- Problem details
Print the records below exactly, with no pictures.
*** Entries provided Section Begins ***
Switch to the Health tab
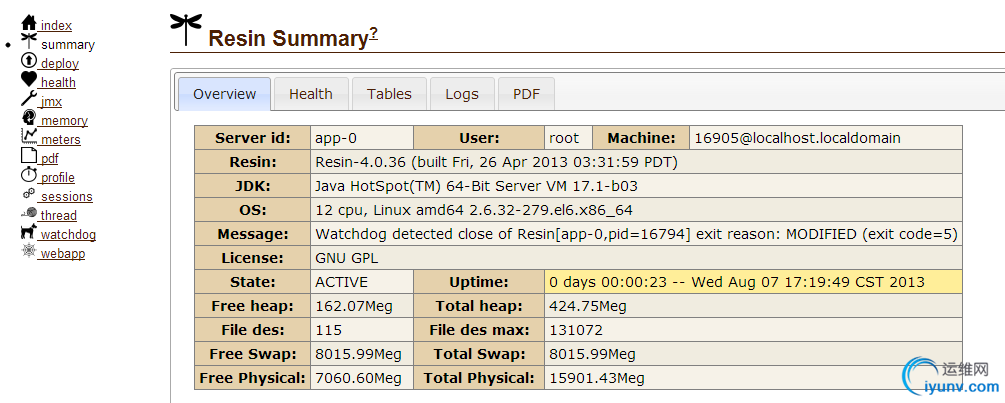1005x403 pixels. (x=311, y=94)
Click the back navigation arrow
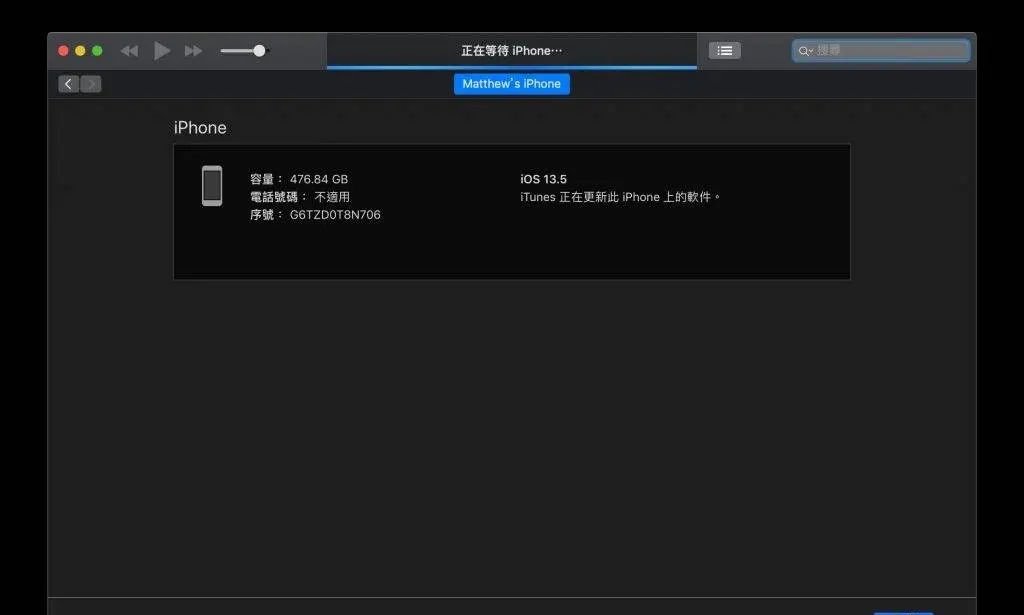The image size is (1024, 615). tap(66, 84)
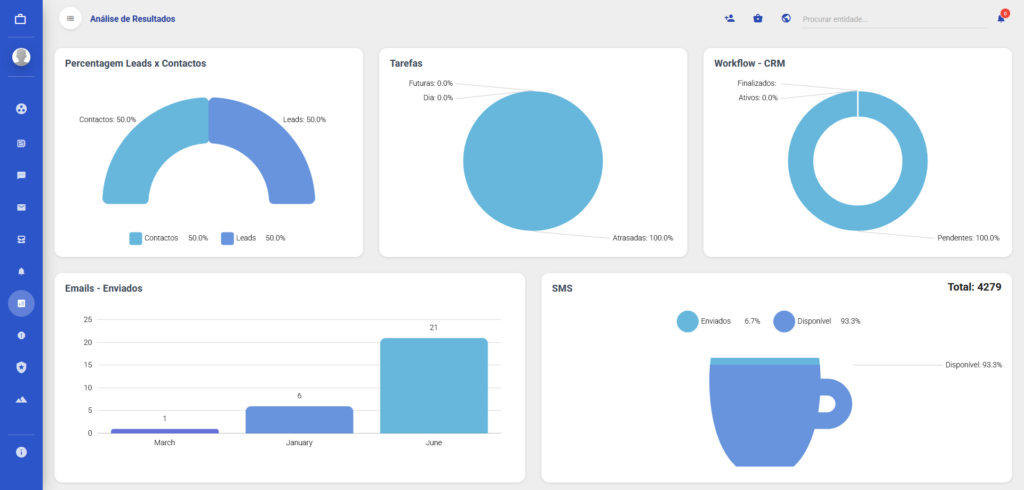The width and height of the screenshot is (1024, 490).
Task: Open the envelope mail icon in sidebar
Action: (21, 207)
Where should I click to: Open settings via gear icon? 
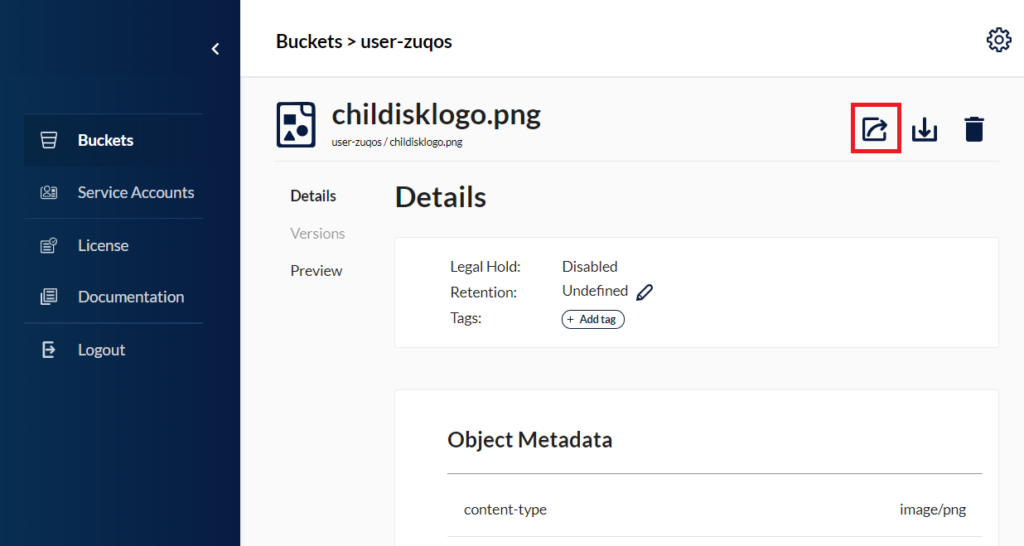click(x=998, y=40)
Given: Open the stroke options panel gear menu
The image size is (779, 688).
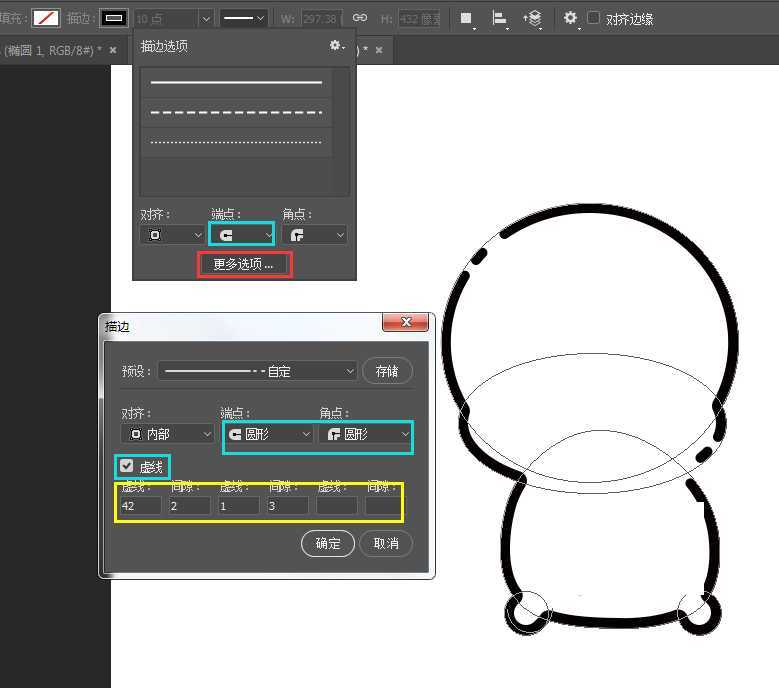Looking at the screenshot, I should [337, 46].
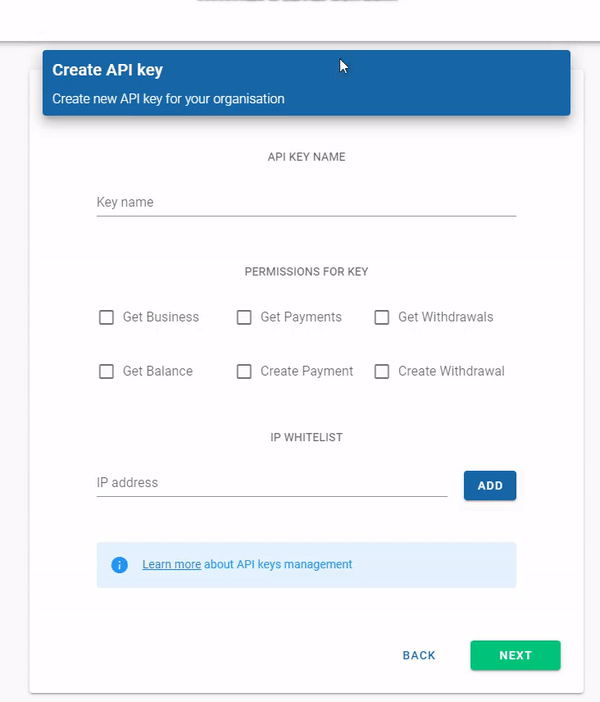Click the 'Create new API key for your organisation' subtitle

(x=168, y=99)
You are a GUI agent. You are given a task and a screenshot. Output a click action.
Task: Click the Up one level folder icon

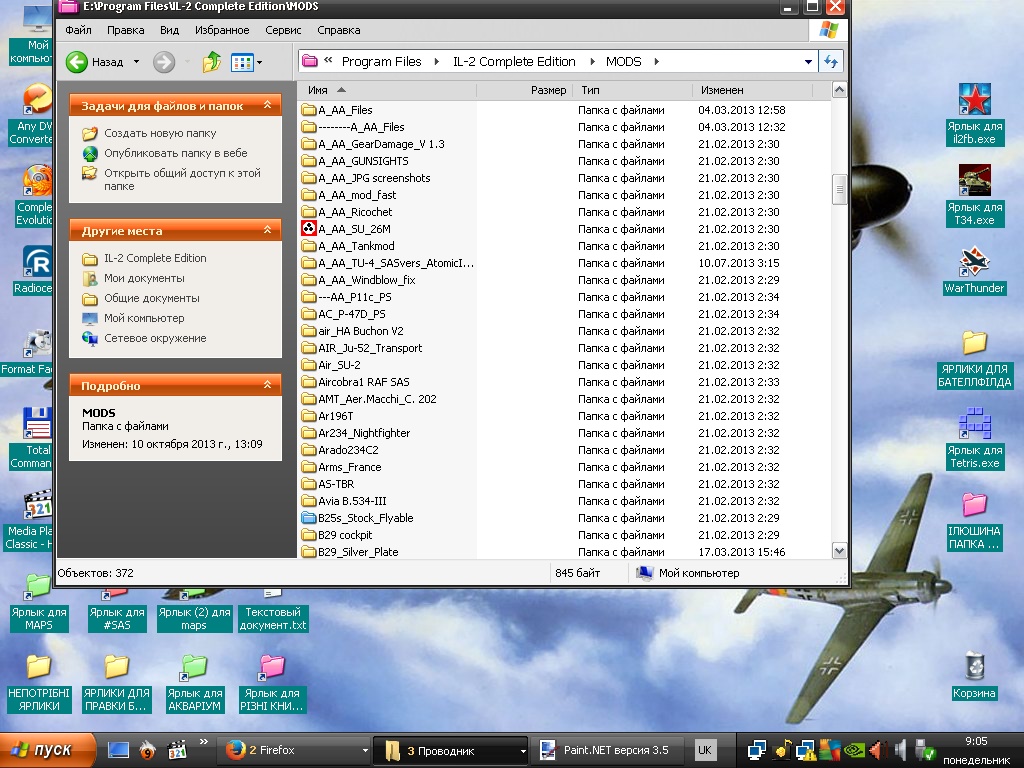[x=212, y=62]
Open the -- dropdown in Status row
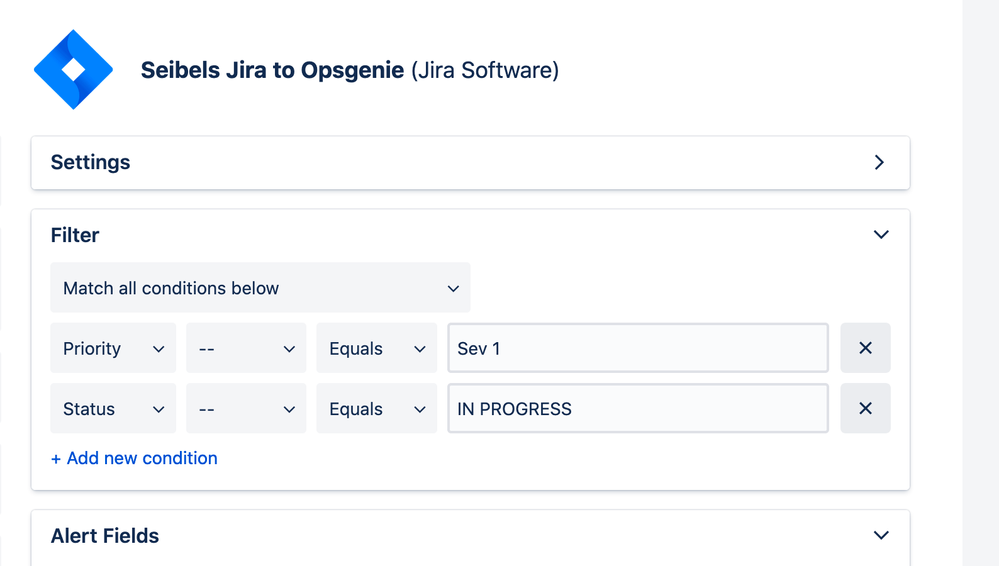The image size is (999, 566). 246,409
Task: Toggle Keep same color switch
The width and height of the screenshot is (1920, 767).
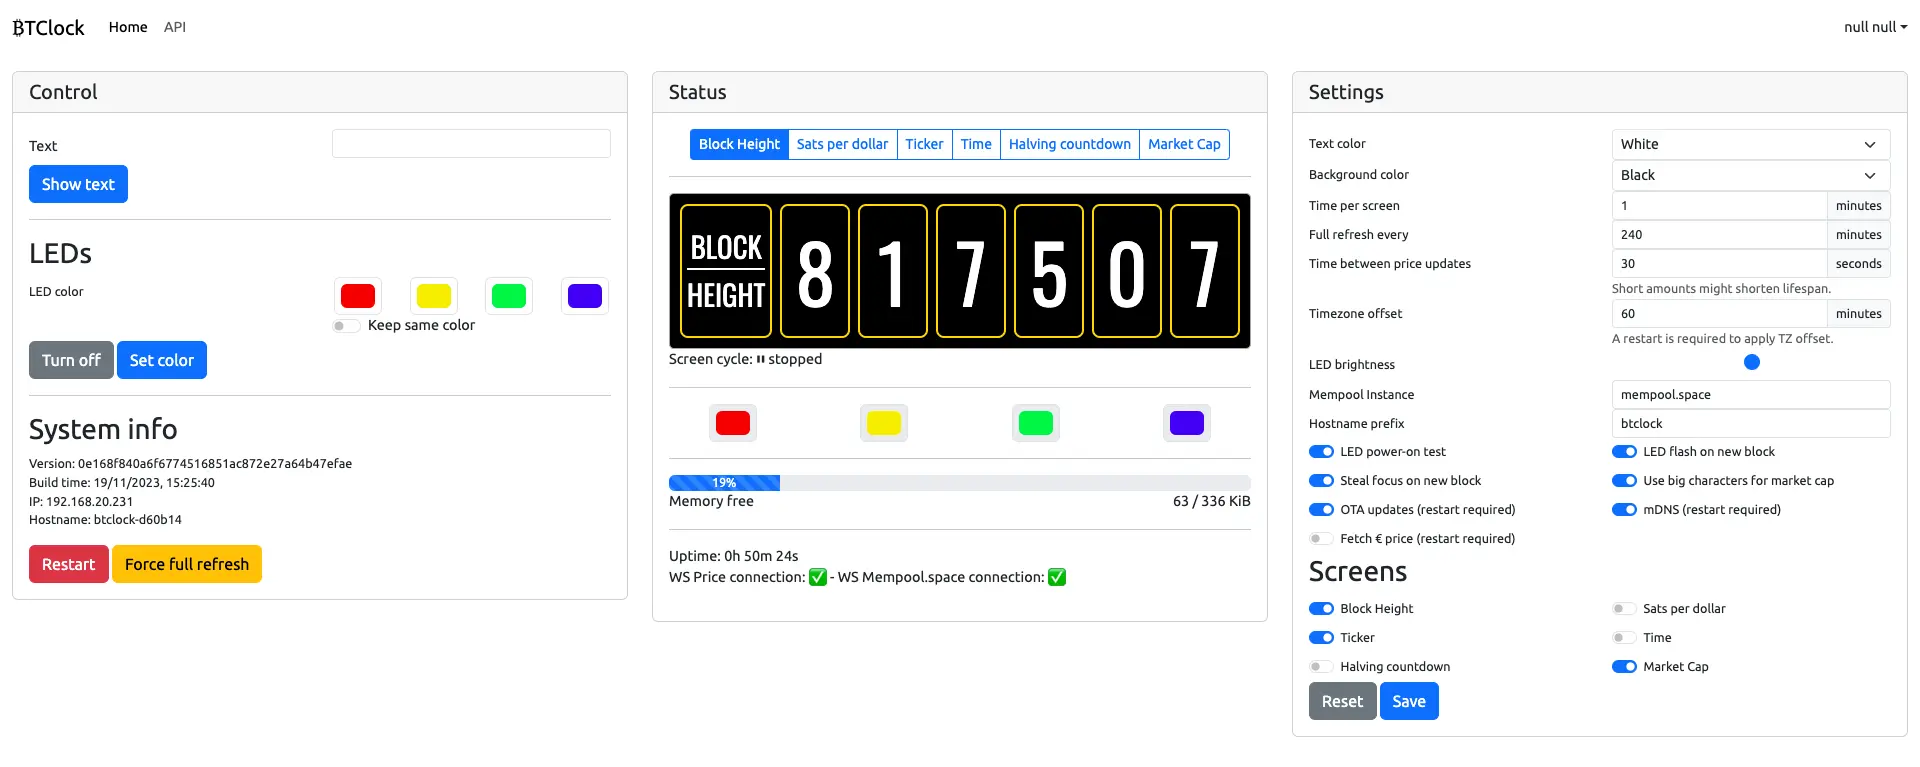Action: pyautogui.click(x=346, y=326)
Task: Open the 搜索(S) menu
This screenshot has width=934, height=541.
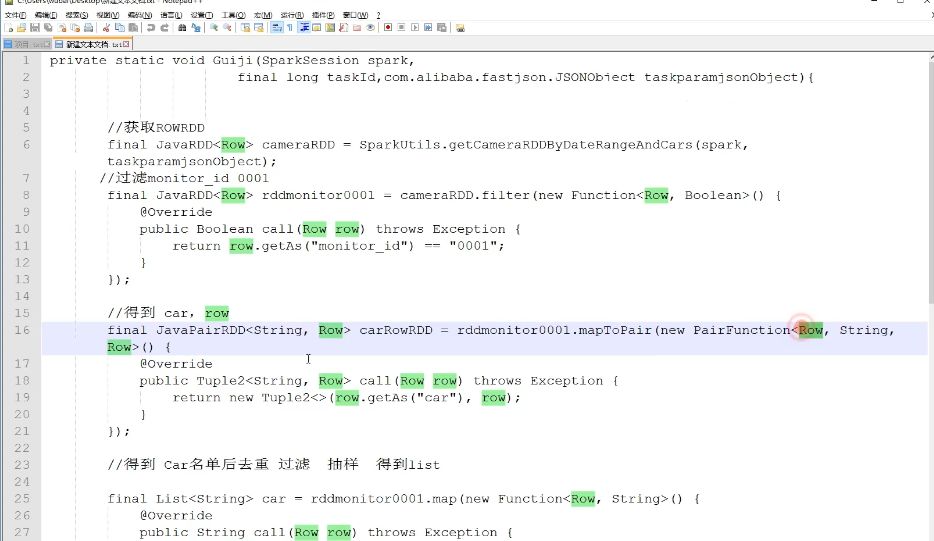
*** Entries provided Section Ends ***
- Answer
Switch to the Health tab
1005x403 pixels. (x=311, y=94)
Click the back navigation arrow
The image size is (1024, 615). tap(66, 84)
The width and height of the screenshot is (1024, 490).
Task: Open the envelope mail icon in sidebar
Action: (21, 207)
Where should I click to: Open settings via gear icon? 
click(x=998, y=40)
Given: Open the stroke options panel gear menu
The image size is (779, 688).
Looking at the screenshot, I should [337, 46].
Click the 'Create new API key for your organisation' subtitle

(x=168, y=99)
You are a GUI agent. You are given a task and a screenshot. Output a click action.
Task: Click the Up one level folder icon

[x=212, y=62]
Open the -- dropdown in Status row
The image size is (999, 566). 246,409
Task: Toggle Keep same color switch
The width and height of the screenshot is (1920, 767).
Action: pyautogui.click(x=346, y=326)
Task: Open the 搜索(S) menu
This screenshot has width=934, height=541.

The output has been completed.